▶ [ENTRIES PROVIDED]:
------------------------
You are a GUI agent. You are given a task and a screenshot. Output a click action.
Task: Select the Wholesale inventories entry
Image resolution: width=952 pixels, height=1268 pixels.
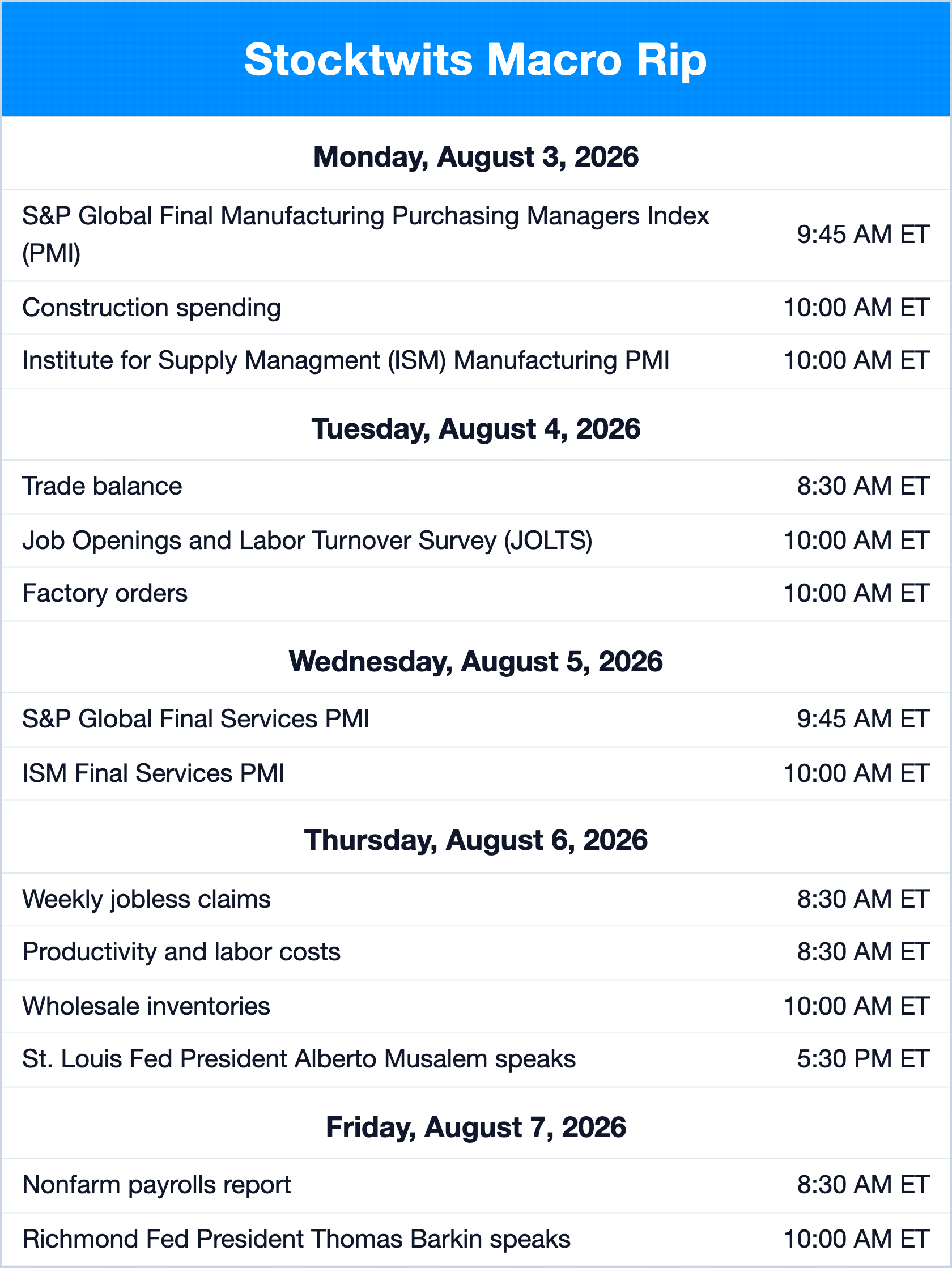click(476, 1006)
------------------------
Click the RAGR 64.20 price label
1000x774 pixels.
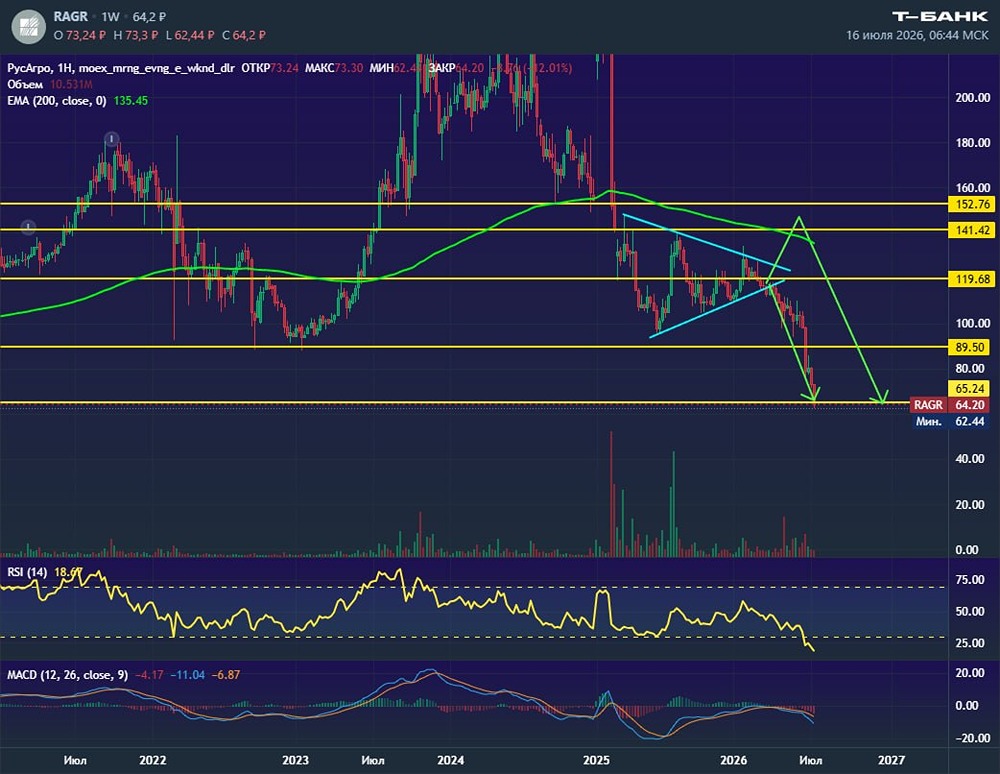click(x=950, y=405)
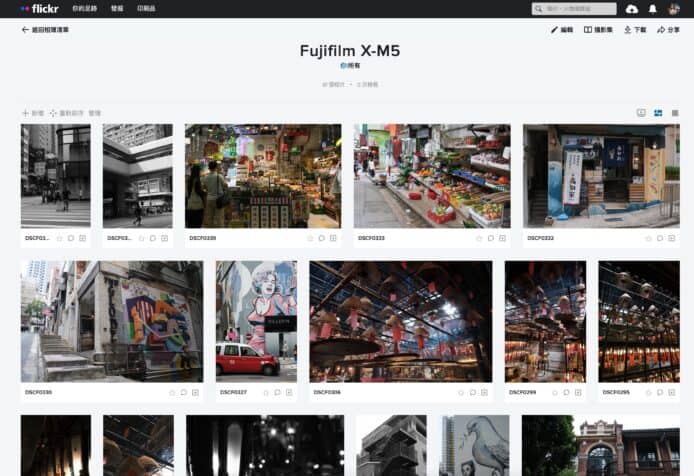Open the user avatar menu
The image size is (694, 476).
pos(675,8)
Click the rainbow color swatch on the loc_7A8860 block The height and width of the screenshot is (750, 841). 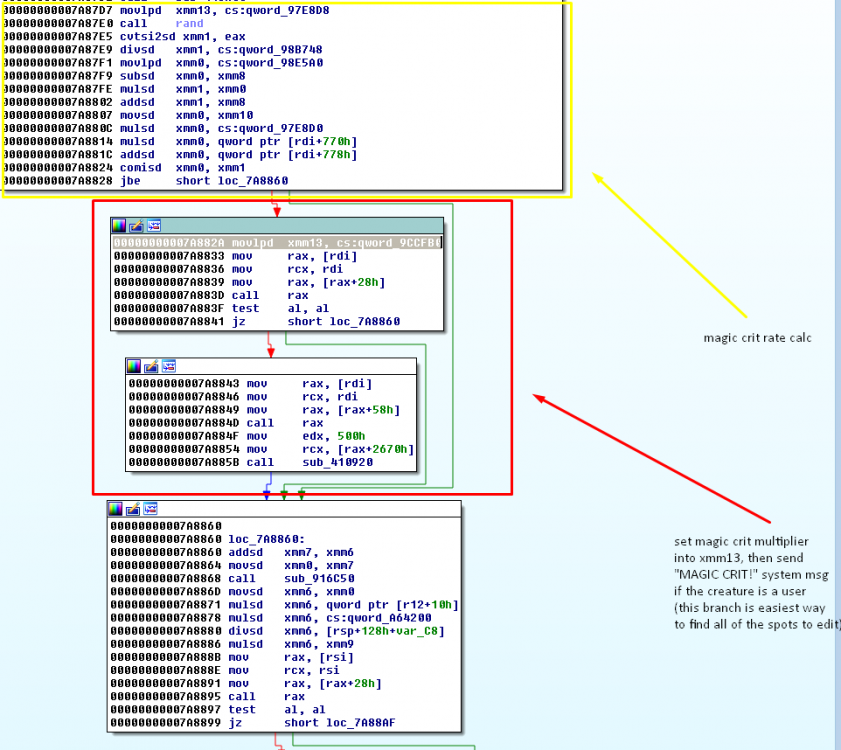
------------------------
▶ [PROBLEM TO WORK ON]: Copy only what runs above from the line containing "1000x774 pixels." through the line containing "Click the rainbow", exactly. Leave out the pictures.

▶ [EXPECTED OUTPUT]:
1000x774 pixels.
click(x=950, y=405)
Open the user avatar menu
The image size is (694, 476).
pos(675,8)
Click the rainbow color swatch on the loc_7A8860 block The height and width of the screenshot is (750, 841). 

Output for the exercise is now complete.